_PROBLEM DETAILS_
Output only the lines below that start at the line containing "Logga in (24, 2272)" and end at the line containing "Toutes les coordonnées (53, 1910)", with both ends kept.

WORKING DATA Block Start

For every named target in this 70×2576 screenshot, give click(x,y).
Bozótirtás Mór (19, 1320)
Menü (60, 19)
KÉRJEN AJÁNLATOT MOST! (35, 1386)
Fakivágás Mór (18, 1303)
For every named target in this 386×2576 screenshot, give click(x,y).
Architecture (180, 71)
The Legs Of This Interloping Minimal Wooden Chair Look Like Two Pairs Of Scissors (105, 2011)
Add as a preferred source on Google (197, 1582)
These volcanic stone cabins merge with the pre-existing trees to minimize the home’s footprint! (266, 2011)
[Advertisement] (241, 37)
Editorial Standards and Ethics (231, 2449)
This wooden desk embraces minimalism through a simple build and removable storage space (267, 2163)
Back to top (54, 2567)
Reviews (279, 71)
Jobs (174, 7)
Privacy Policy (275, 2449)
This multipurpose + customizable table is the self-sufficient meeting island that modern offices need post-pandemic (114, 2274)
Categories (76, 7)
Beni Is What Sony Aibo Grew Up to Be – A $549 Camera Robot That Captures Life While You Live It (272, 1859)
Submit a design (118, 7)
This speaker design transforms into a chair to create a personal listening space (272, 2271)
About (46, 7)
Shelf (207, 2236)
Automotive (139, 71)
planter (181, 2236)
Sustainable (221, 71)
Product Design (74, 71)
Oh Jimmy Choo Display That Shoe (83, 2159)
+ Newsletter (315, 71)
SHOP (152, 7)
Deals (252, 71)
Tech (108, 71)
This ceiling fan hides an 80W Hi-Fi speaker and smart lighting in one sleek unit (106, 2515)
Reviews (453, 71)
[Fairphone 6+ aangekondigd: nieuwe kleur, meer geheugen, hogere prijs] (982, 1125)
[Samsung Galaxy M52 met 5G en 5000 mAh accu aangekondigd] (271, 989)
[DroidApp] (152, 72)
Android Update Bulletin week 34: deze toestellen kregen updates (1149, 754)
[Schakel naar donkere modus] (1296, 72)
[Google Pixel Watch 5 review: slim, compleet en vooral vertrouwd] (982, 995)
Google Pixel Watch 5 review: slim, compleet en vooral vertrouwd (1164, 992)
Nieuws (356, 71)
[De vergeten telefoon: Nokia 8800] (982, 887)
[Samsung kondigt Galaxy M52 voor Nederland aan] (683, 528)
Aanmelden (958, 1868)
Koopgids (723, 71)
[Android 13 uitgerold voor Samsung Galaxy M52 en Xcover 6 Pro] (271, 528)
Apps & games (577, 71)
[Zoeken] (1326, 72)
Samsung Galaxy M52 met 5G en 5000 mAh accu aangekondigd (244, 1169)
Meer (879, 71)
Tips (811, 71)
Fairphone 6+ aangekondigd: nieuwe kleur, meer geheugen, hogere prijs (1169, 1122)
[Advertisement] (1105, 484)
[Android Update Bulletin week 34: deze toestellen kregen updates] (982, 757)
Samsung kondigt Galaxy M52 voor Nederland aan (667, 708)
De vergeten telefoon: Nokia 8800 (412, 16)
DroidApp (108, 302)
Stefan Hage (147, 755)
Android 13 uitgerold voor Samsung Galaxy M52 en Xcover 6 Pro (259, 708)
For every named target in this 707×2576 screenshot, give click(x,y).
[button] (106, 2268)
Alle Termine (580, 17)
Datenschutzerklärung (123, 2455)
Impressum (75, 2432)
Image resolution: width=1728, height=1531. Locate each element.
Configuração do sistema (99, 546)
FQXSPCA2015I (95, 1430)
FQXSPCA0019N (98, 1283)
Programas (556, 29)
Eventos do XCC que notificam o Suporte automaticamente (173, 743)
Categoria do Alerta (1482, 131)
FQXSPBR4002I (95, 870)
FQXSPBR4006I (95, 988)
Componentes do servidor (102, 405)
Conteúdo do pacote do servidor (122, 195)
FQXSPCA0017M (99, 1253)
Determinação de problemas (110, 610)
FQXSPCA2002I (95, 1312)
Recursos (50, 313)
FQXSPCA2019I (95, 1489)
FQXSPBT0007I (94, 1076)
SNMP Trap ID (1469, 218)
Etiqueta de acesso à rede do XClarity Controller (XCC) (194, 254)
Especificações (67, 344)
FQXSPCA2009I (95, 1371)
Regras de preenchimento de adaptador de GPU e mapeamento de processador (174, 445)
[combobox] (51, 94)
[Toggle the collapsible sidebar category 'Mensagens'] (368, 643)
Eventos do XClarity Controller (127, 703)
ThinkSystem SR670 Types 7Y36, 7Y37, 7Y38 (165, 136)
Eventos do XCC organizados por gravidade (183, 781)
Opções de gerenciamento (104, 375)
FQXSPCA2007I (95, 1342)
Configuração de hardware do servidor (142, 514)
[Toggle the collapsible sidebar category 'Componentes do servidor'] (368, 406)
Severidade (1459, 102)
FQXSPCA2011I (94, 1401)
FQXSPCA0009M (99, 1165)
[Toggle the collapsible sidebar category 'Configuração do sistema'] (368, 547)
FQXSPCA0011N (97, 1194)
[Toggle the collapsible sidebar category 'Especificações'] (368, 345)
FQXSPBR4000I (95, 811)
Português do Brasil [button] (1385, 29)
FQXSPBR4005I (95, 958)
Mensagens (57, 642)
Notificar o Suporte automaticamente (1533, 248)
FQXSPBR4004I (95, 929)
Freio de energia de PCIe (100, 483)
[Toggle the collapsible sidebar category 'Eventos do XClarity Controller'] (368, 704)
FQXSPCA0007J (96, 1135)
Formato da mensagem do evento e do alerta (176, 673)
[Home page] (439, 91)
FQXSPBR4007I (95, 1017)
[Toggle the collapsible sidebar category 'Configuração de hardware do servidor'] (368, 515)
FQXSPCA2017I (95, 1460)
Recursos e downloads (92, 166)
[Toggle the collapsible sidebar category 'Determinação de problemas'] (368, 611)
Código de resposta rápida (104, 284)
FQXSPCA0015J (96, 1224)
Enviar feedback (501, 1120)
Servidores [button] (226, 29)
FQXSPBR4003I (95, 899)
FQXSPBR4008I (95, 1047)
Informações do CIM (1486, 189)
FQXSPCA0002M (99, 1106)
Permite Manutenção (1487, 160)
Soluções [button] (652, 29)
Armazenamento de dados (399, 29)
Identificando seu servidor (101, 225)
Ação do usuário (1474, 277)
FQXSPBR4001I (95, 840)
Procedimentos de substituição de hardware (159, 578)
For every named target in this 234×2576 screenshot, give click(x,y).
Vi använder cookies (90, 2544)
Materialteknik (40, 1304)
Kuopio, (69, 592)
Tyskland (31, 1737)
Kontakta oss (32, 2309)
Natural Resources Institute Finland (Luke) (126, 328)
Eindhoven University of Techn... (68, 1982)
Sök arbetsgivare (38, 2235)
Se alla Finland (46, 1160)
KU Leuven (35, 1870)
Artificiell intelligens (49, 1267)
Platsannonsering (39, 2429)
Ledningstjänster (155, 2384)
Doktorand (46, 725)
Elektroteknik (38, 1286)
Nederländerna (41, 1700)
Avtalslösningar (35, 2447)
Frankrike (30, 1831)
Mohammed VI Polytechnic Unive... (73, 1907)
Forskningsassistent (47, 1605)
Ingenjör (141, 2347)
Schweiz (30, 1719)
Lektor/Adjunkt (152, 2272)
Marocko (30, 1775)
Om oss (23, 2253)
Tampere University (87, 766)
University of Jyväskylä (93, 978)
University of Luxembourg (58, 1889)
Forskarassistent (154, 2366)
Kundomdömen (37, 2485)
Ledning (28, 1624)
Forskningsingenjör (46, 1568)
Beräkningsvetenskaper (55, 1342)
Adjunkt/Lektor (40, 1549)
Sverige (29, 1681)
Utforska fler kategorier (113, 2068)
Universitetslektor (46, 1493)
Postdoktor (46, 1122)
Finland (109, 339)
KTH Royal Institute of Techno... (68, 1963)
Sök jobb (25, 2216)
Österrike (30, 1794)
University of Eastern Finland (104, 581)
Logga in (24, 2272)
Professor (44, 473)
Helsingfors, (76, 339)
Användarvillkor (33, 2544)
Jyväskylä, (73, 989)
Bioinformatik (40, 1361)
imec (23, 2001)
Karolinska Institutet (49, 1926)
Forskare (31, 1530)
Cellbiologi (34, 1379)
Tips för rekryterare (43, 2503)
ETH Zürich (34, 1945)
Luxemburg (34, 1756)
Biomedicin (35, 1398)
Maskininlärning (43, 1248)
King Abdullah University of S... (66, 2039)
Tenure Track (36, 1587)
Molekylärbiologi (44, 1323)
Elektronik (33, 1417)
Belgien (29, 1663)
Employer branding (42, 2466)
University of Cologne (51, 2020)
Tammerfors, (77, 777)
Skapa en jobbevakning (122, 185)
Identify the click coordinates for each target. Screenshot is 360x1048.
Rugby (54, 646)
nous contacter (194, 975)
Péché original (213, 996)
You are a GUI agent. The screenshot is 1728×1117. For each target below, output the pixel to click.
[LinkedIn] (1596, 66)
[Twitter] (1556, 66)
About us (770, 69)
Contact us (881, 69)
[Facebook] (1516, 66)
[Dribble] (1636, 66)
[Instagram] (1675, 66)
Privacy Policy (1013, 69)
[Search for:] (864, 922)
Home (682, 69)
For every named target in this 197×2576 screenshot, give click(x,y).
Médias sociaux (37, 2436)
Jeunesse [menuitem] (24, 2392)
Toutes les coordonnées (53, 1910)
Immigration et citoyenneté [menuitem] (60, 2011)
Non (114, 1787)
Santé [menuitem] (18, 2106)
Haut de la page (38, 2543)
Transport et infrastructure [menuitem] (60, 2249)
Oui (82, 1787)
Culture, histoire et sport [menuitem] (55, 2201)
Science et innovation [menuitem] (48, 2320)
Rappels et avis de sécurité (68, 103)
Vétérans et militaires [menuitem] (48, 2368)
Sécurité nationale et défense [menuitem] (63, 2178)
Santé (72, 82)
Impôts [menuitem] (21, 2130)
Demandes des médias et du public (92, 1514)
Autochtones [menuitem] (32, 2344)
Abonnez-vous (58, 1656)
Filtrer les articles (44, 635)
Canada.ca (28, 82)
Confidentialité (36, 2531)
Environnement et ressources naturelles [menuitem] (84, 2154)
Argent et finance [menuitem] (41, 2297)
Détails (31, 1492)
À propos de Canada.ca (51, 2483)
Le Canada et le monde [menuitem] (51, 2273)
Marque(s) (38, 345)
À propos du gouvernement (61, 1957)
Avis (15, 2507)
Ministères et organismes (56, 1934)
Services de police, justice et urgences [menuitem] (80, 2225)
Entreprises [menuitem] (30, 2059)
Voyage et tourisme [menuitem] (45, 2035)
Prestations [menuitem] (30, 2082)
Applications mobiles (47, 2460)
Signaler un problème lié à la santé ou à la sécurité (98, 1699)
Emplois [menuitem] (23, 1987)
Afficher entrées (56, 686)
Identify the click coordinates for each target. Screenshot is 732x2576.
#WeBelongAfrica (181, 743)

WORKING DATA Block End

_SOLVED EXERCISE_
Logga in (24, 2272)
Professor (44, 473)
Helsingfors, (76, 339)
Användarvillkor (33, 2544)
Jyväskylä, (73, 989)
Bioinformatik (40, 1361)
imec (23, 2001)
Karolinska Institutet (49, 1926)
Forskare (31, 1530)
Cellbiologi (34, 1379)
Tips för rekryterare (43, 2503)
ETH Zürich (34, 1945)
Luxemburg (34, 1756)
Biomedicin (35, 1398)
Maskininlärning (43, 1248)
King Abdullah University of S... (66, 2039)
Tenure Track (36, 1587)
Molekylärbiologi (44, 1323)
Elektronik (33, 1417)
Belgien (29, 1663)
Employer branding (42, 2466)
University of Cologne (51, 2020)
Tammerfors, (77, 777)
Skapa en jobbevakning (122, 185)
Identify the click coordinates for each target. Screenshot is 360x1048.
Rugby (54, 646)
nous contacter (194, 975)
Péché original (213, 996)
You are a GUI agent. The screenshot is 1728×1117. For each target below, output the pixel to click.
[LinkedIn] (1596, 66)
[Twitter] (1556, 66)
About us (770, 69)
Contact us (881, 69)
[Facebook] (1516, 66)
[Dribble] (1636, 66)
[Instagram] (1675, 66)
Privacy Policy (1013, 69)
[Search for:] (864, 922)
Home (682, 69)
For every named target in this 197×2576 screenshot, give click(x,y).
Médias sociaux (37, 2436)
Jeunesse [menuitem] (24, 2392)
Toutes les coordonnées (53, 1910)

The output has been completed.